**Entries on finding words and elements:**
****************
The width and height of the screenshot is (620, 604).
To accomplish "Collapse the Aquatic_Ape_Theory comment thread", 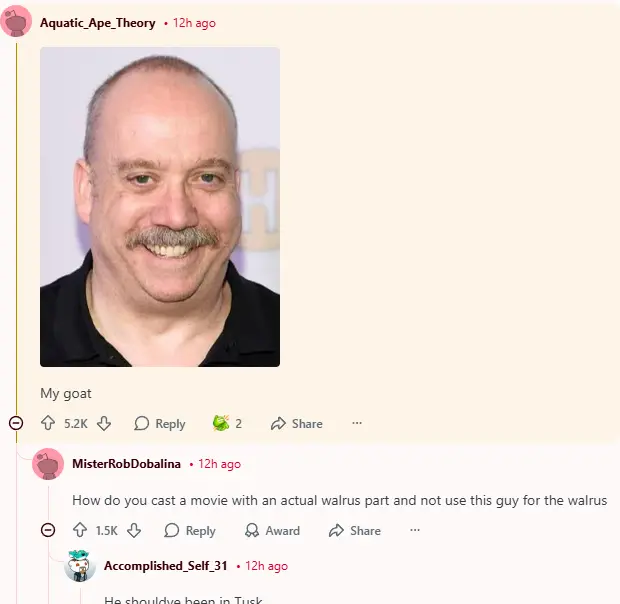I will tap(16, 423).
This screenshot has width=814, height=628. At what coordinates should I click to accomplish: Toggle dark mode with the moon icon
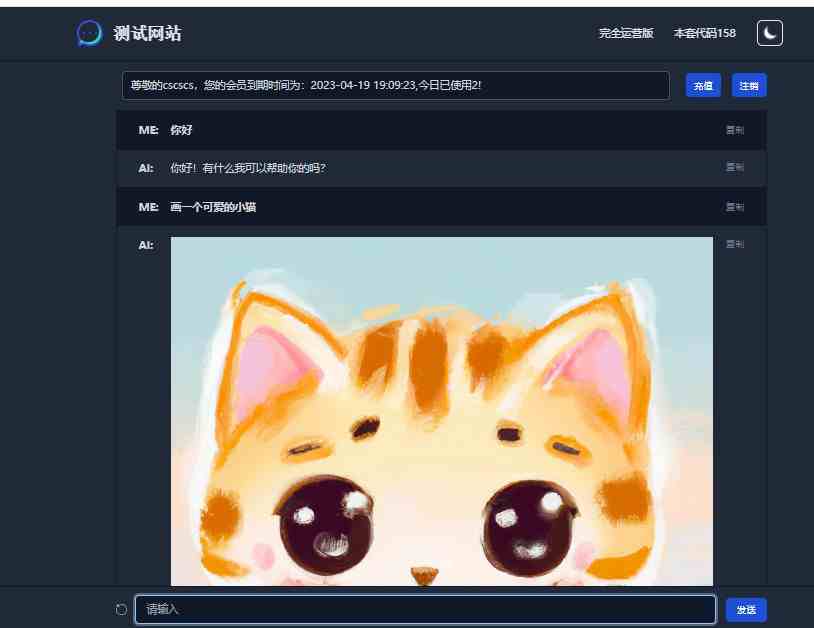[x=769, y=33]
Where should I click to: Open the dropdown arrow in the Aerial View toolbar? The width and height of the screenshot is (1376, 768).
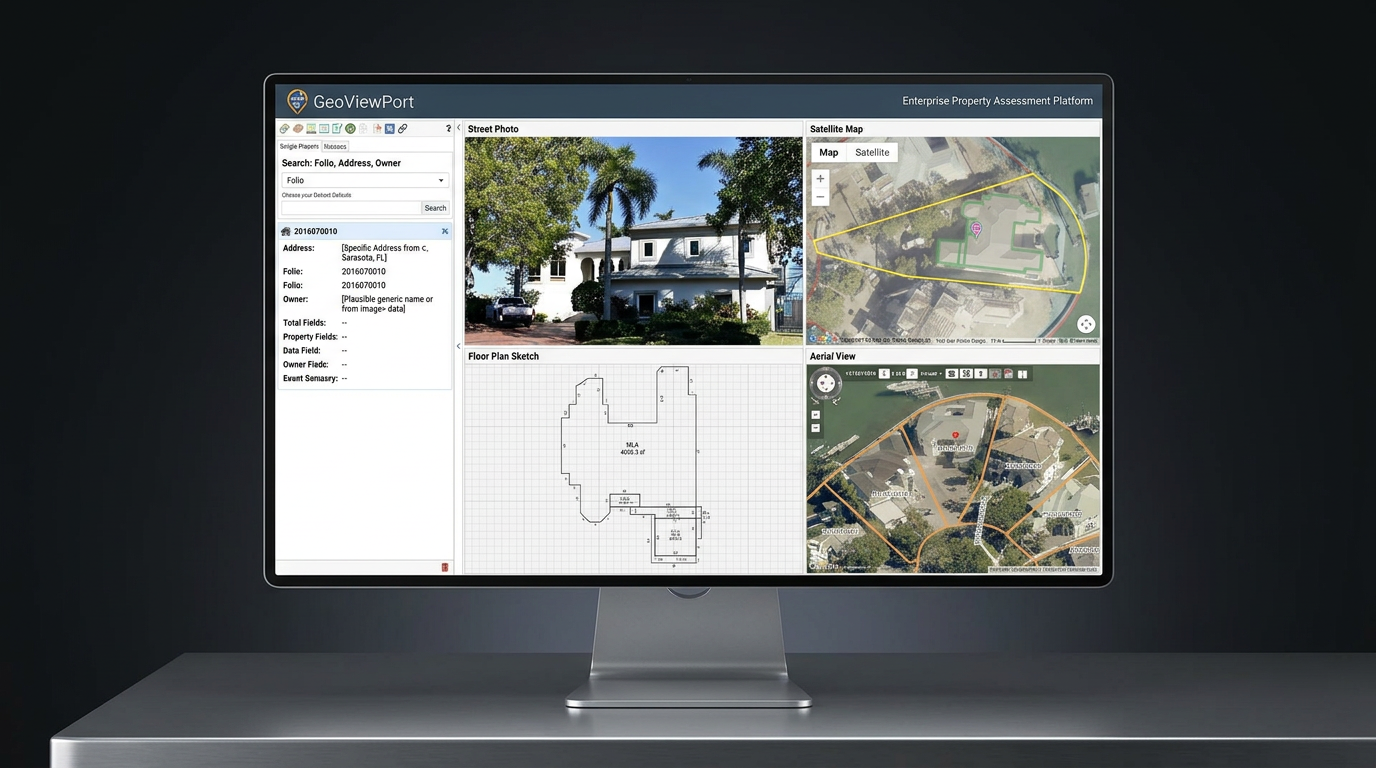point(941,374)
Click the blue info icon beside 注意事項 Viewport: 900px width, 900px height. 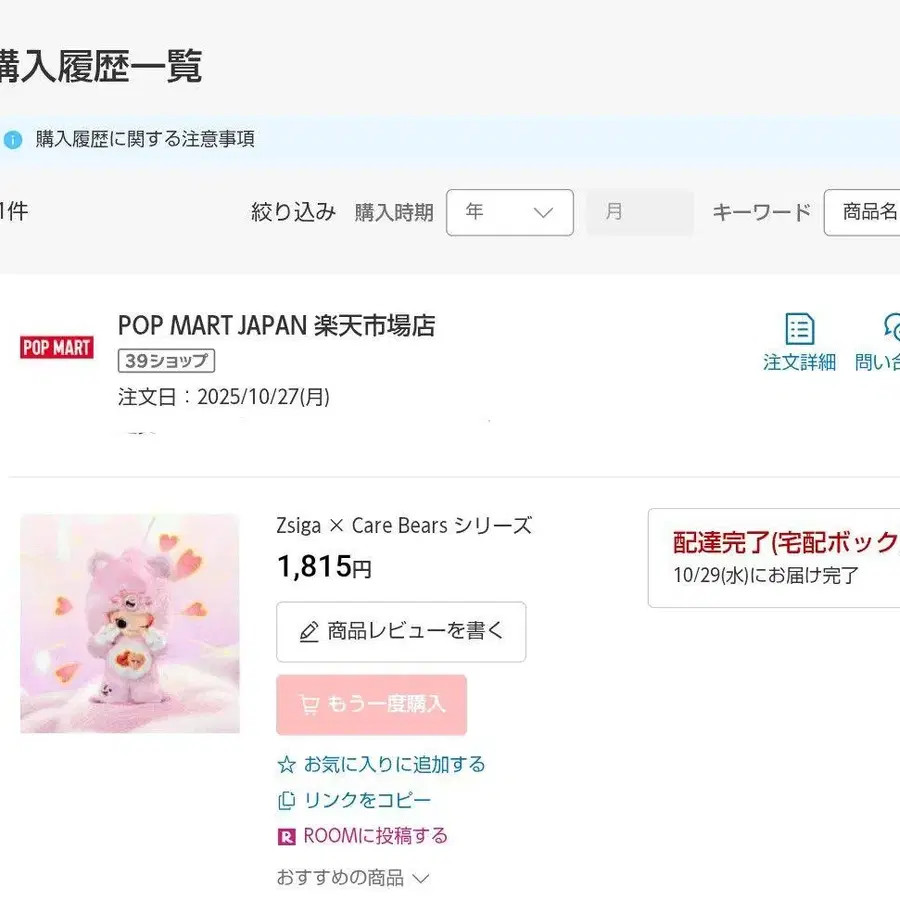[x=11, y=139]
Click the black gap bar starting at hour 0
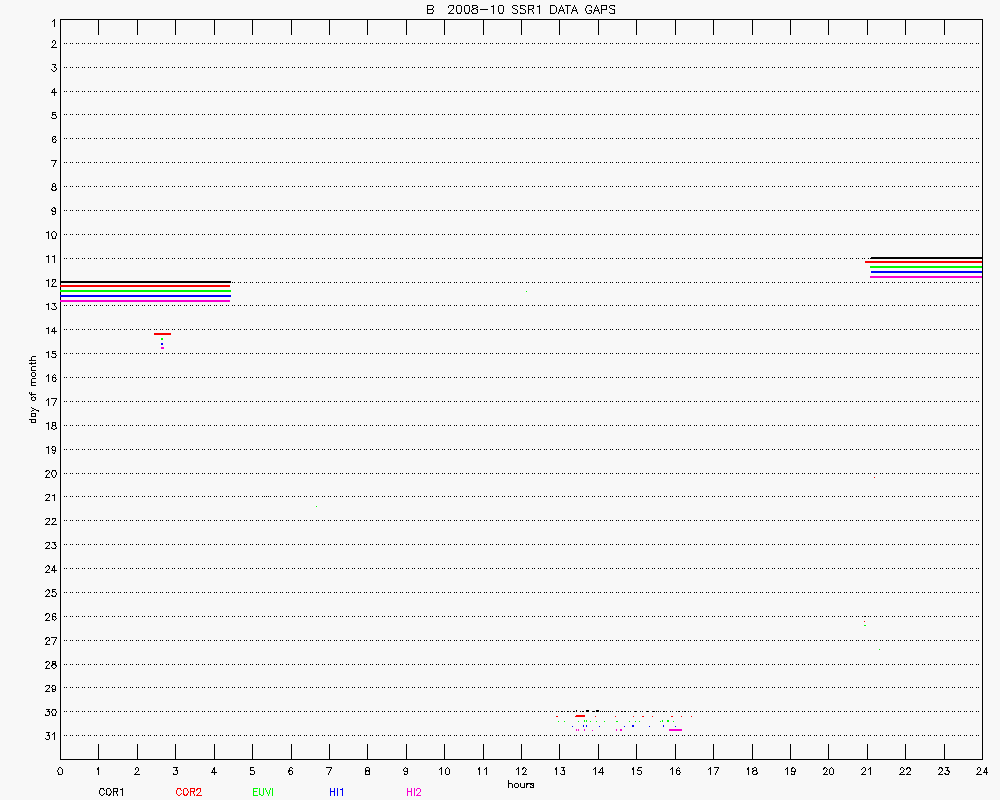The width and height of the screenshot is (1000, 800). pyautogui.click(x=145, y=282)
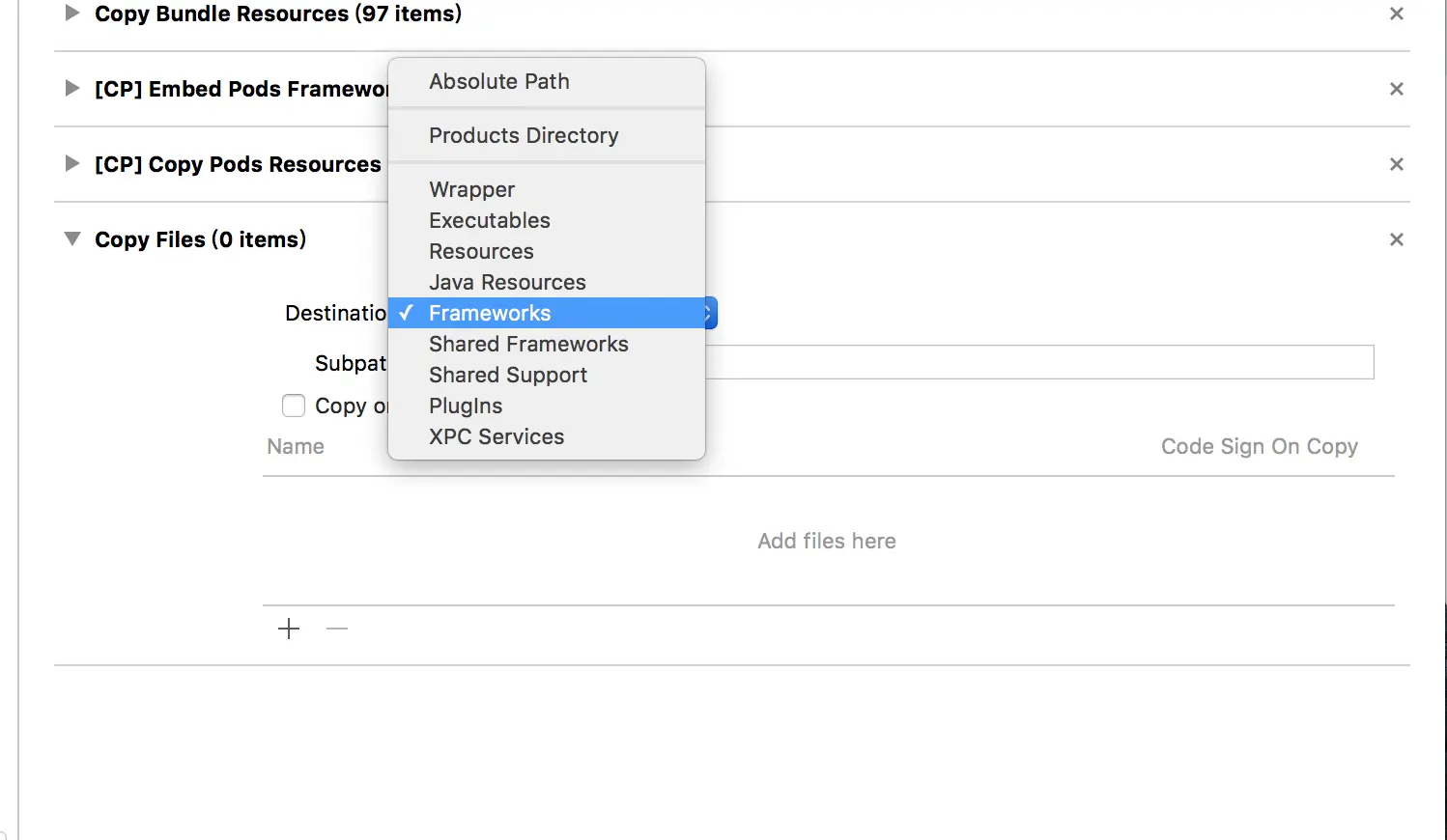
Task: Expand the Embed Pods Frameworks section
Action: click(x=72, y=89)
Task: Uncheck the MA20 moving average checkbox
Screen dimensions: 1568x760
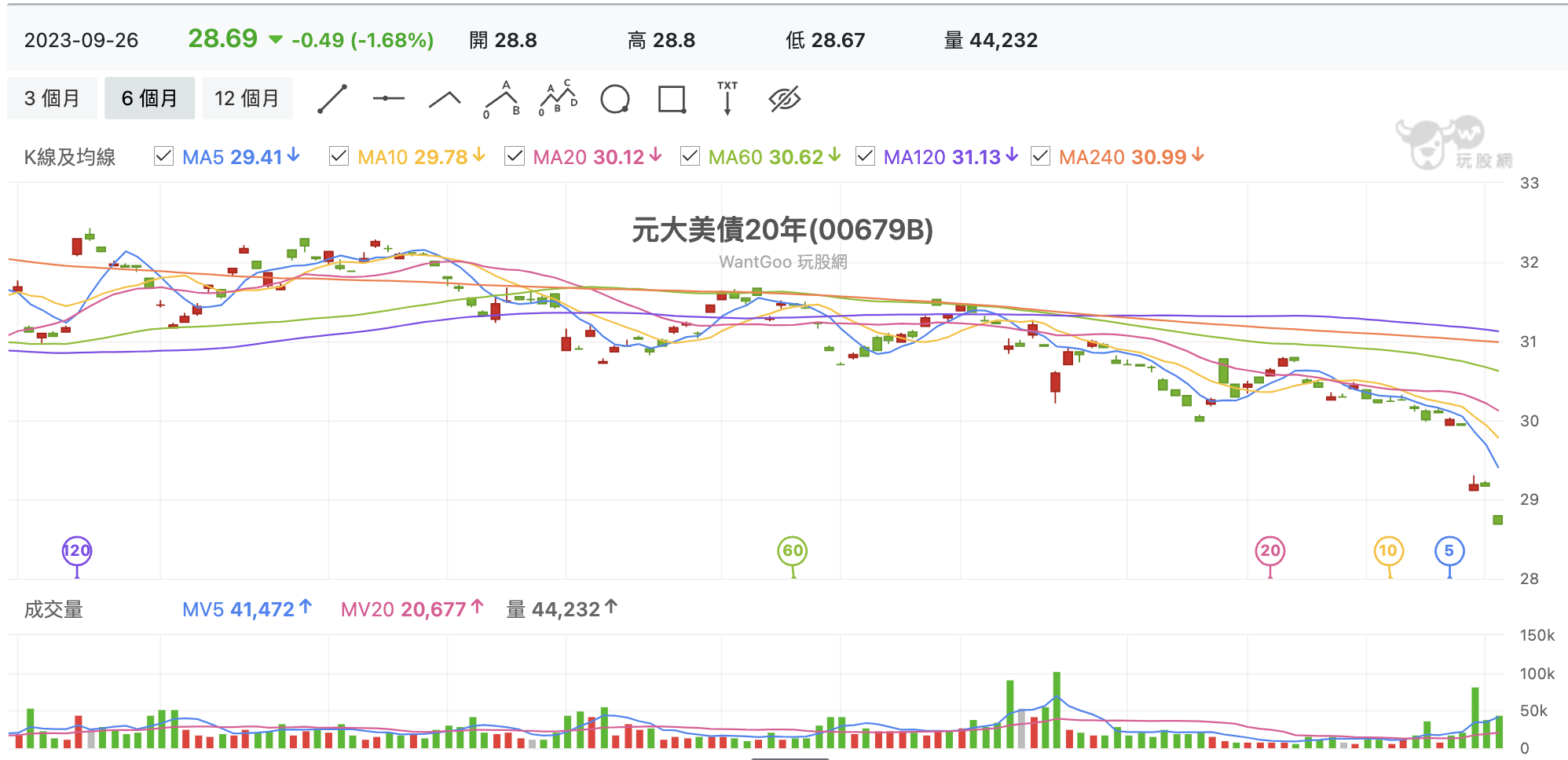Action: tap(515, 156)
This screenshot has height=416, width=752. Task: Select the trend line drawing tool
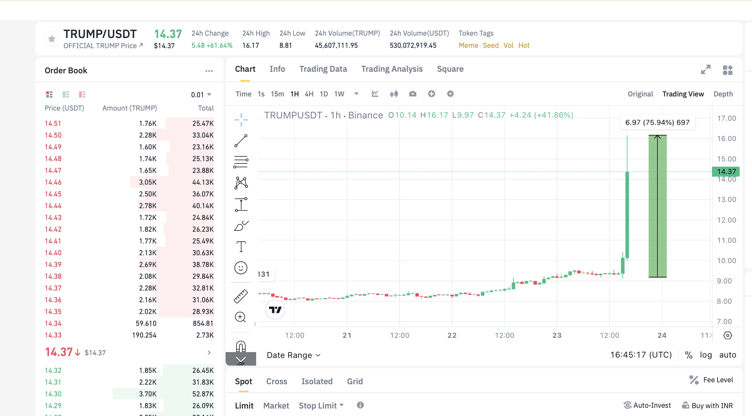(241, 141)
****************
**EXERCISE REQUIREMENTS:**
Extract the lines of the listing starting at the line that contains "Click the black gap bar starting at hour 0" and ending at the end of the listing, both included, and reproduce them verbatim. Leave the pictures out.

**RESPONSE TO THIS EXERCISE:**
Click the black gap bar starting at hour 0
The width and height of the screenshot is (1000, 800). pyautogui.click(x=145, y=282)
Task: Expand the Embed Pods Frameworks section
Action: click(x=72, y=89)
Task: Uncheck the MA20 moving average checkbox
Screen dimensions: 1568x760
Action: tap(515, 156)
This screenshot has height=416, width=752. Task: Select the trend line drawing tool
(241, 141)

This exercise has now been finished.